耳の中にピンクの綿棒のようなものを突っ込み、しばらく、じっとする。


耳から綿棒を取り出し、眺めては、また突っ込み、じっとする。


「……なに、してるの?」


「んー?耳掃除」


綿棒を突っ込み、じっとしたまま答える。


「それ、綿棒?」


「いや、耳粘棒。使う?」


一本もらう。

綿棒の綿にあたる部分が、ペタペタした粘着質な材質でできている。

なるほど、耳垢をくっつけて取るわけか。


耳に突っ込みペタッとくっつけて離す。


あ、なんだか、快感。


ペタッ。ぱり。ペタッ。ぱり。ペタッ。ぱり。と三回ほどペタッとして

耳粘棒を取り出して見てみたが、耳垢はちっとも取れていない。かろうじて、耳の産毛が2本取れた。
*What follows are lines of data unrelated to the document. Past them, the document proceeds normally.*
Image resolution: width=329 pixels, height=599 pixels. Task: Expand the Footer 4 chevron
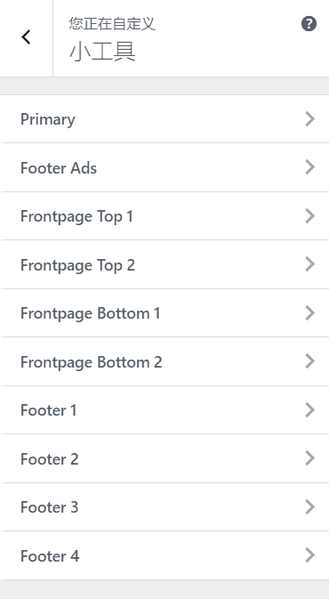[310, 555]
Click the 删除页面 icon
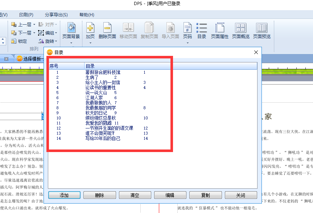The width and height of the screenshot is (313, 213). pyautogui.click(x=107, y=28)
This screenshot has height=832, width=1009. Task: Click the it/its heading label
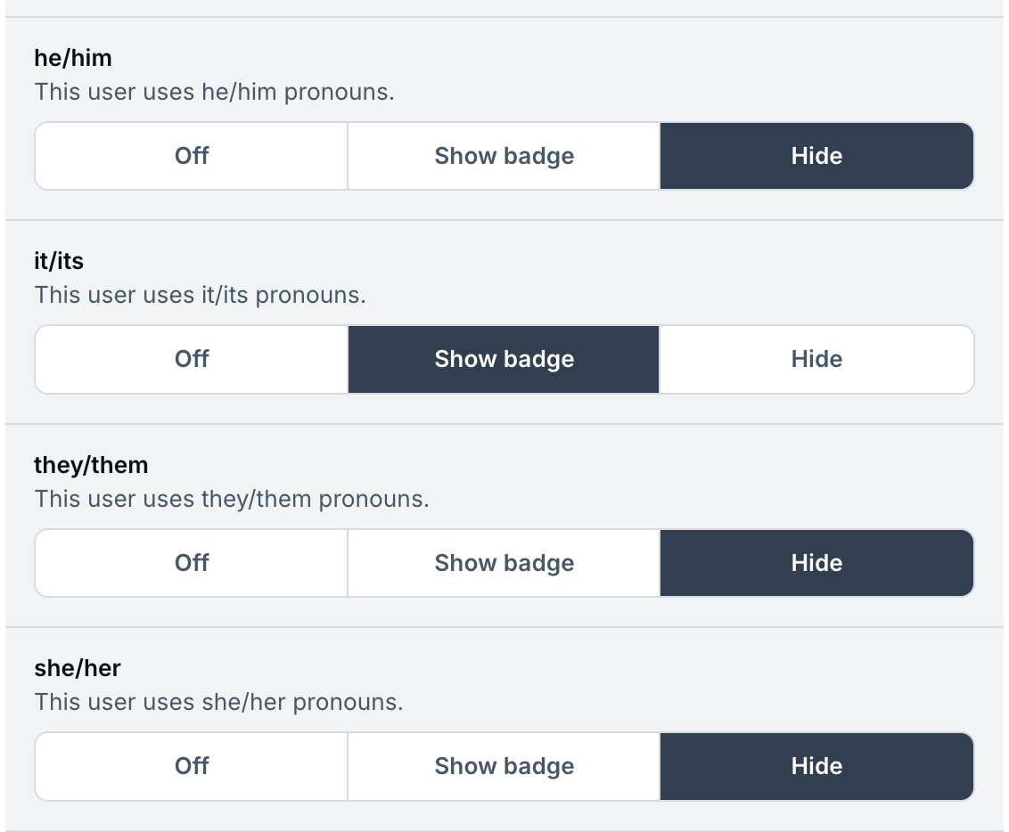pyautogui.click(x=59, y=262)
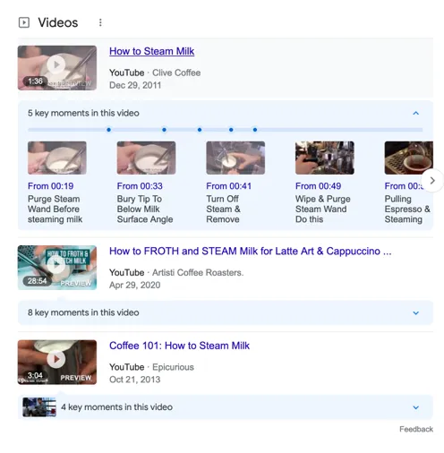This screenshot has height=453, width=444.
Task: Jump to the first key moment timeline dot
Action: tap(108, 130)
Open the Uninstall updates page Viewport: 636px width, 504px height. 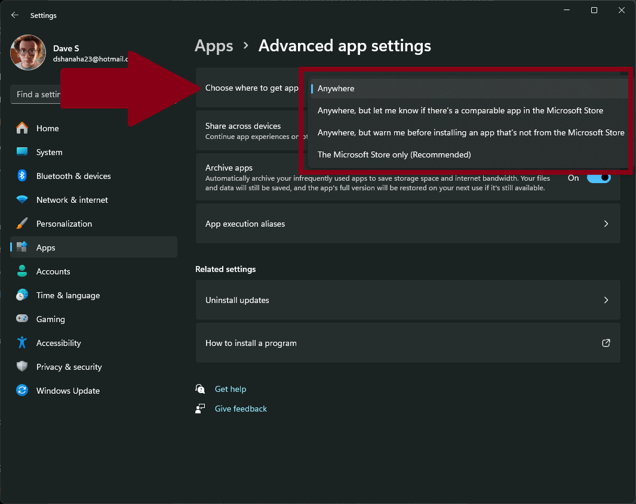pos(408,300)
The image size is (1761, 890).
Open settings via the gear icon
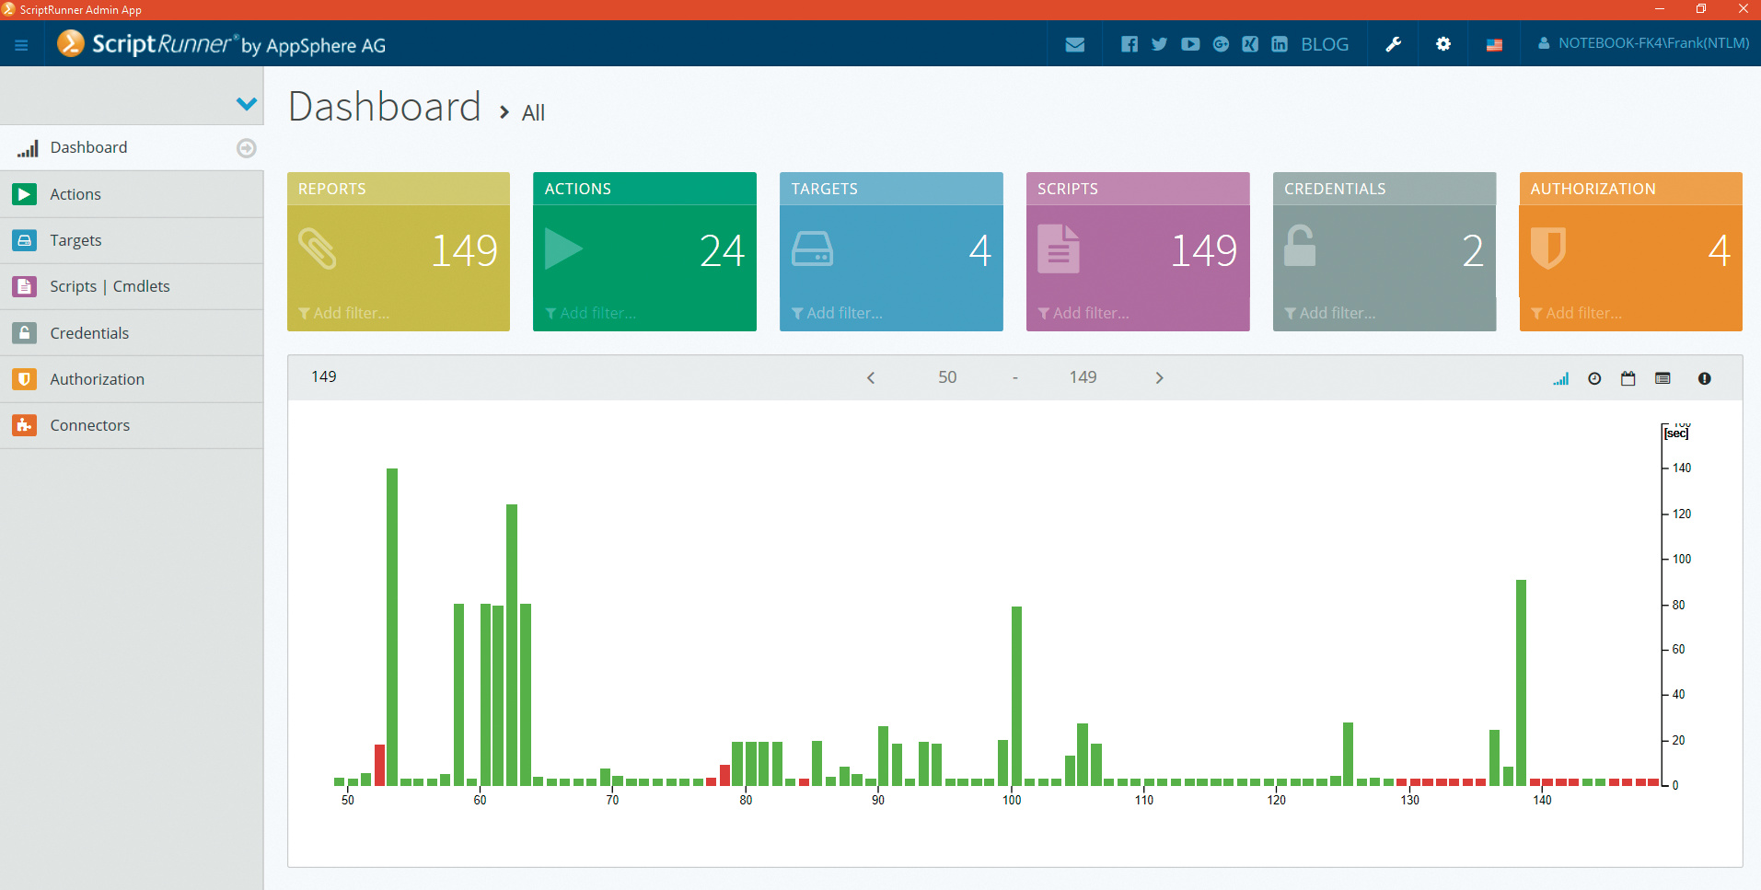[x=1443, y=44]
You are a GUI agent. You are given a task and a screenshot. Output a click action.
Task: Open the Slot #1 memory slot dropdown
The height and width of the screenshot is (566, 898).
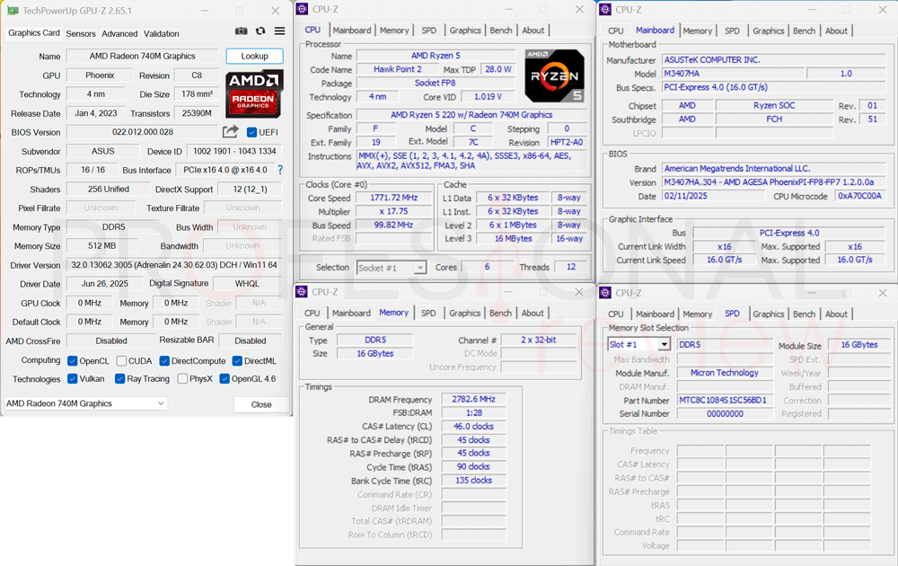click(x=638, y=344)
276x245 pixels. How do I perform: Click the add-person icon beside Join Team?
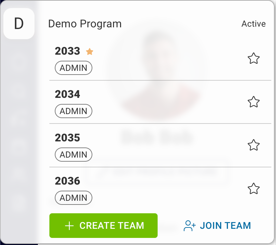189,226
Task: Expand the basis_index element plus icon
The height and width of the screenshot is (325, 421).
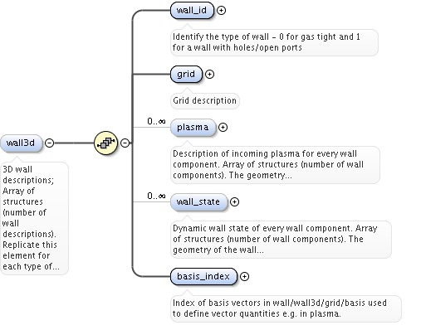Action: pyautogui.click(x=244, y=276)
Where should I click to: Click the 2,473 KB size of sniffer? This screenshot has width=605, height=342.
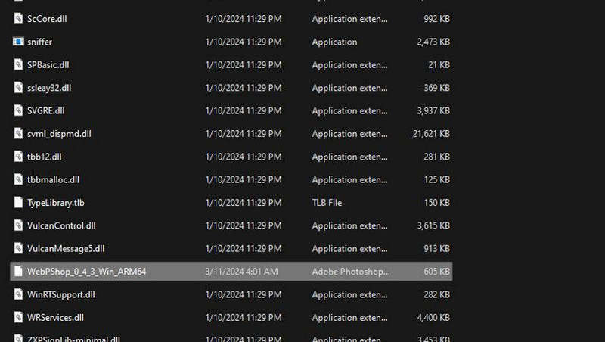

なんだか、耳がむず痒くなってきて、私は耳かきを引っ張り出し、耳に突っ込んだ。


「あー。すっとした」


「いいなあ、耳垢が乾燥タイプだと、耳掃除楽しそうだね」


と、姉が言う。

耳垢を羨ましがられるなんて、多分、人生で一度きりだろうなあ。

と、思う。


耳垢だって人それぞれだし。

人生は思ったより、深い。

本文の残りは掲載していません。